Problem to solve: In the listing that follows, copy out each line that includes the word "filter".

Provided entries:

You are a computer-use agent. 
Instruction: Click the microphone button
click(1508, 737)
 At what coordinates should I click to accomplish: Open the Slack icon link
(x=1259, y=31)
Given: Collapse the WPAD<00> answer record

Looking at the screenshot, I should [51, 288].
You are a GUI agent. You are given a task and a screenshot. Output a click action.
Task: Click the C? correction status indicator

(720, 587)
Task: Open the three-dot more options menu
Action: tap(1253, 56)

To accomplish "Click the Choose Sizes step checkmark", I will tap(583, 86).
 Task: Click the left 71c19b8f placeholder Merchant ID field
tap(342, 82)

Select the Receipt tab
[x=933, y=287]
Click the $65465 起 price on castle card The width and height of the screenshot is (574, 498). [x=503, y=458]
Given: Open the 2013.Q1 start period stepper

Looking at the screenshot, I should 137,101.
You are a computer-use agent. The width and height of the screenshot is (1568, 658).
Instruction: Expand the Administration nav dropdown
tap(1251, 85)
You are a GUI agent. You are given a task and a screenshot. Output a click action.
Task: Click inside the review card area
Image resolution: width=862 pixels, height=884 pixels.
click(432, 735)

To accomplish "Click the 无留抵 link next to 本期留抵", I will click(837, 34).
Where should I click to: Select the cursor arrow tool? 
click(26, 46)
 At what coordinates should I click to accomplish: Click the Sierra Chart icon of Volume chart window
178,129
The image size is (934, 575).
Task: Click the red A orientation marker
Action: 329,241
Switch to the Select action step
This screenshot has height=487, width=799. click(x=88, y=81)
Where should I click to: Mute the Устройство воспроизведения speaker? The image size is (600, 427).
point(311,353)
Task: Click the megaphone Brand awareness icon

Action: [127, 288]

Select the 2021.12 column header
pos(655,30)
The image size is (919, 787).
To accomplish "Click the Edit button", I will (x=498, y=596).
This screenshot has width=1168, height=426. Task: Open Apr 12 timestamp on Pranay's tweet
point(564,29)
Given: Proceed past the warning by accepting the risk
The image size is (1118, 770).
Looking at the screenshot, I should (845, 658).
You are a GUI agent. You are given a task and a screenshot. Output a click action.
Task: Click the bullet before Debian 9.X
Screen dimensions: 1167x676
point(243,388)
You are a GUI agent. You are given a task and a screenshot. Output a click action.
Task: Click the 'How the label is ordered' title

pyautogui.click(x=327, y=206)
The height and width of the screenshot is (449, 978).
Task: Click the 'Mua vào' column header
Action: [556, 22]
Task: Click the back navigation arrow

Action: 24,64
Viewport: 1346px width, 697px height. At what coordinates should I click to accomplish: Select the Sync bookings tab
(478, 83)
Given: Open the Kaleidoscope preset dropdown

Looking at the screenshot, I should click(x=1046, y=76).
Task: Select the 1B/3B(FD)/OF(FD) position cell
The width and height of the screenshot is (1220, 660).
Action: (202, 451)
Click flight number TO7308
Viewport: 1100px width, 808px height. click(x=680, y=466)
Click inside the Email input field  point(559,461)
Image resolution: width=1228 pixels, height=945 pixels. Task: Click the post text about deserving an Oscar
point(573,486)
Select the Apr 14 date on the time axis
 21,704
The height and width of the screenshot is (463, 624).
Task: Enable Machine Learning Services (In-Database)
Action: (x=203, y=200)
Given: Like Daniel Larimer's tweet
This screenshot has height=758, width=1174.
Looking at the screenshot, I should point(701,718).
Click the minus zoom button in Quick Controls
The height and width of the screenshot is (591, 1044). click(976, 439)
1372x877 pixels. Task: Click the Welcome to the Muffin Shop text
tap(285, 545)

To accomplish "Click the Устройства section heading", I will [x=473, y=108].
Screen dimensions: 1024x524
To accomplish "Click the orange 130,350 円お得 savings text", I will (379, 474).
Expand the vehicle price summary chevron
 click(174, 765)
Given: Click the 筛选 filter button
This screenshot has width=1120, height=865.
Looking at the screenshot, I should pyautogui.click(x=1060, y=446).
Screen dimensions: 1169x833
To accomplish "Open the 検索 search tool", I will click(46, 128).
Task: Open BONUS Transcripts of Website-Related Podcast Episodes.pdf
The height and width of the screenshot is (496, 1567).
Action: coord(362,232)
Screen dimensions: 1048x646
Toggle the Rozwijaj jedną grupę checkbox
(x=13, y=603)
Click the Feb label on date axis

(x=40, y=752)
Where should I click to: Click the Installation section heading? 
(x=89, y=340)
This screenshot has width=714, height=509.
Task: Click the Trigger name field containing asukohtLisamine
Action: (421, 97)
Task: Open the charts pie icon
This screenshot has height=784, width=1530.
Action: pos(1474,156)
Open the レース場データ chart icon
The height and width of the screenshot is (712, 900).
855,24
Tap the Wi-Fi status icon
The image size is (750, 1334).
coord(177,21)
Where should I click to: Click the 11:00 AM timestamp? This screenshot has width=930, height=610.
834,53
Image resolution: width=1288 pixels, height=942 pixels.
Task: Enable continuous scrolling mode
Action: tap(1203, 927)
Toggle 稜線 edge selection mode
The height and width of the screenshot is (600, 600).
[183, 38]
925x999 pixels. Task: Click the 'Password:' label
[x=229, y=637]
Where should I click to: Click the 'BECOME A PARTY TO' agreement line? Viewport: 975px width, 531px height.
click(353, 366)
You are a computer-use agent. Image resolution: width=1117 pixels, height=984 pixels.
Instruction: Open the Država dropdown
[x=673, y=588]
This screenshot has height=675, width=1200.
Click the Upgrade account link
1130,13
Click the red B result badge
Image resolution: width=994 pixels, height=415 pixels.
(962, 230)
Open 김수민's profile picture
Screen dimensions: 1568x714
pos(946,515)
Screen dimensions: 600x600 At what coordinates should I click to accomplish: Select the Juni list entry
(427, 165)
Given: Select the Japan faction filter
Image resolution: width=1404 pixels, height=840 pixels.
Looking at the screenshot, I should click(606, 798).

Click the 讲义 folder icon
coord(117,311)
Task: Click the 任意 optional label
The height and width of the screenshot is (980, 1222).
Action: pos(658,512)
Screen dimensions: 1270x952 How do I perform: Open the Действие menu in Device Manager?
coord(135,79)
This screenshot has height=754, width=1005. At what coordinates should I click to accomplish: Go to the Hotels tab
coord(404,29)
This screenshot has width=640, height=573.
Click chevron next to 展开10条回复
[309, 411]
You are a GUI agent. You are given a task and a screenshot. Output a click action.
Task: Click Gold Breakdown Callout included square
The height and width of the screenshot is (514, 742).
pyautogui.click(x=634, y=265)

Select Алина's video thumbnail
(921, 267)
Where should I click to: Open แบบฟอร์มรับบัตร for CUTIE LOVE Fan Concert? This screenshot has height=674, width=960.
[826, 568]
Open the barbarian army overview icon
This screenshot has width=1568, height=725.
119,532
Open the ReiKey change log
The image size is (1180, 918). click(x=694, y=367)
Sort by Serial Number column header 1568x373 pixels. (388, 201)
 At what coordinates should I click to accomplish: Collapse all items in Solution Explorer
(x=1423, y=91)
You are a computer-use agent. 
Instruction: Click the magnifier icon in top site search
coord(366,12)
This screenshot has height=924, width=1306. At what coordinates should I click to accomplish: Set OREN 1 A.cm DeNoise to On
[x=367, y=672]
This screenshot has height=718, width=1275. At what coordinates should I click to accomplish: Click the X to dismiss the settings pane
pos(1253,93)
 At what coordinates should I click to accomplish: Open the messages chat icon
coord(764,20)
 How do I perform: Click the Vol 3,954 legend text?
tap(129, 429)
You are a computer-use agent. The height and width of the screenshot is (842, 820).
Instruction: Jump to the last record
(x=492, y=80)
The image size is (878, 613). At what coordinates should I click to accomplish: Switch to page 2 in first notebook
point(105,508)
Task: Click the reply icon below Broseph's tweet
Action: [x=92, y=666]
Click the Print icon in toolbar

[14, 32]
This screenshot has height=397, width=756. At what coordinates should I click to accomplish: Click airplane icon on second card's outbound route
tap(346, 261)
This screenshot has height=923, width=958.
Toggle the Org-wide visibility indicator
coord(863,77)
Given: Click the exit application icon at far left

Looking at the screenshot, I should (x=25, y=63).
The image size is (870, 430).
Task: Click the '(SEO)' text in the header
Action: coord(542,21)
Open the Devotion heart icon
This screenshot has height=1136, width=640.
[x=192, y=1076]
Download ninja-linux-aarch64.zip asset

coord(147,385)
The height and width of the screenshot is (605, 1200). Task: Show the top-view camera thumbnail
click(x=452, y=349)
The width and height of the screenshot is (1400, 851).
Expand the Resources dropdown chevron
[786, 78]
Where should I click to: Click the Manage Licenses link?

Answer box:
Given: Click the 筛选 filter button
Given: Select the Japan faction filter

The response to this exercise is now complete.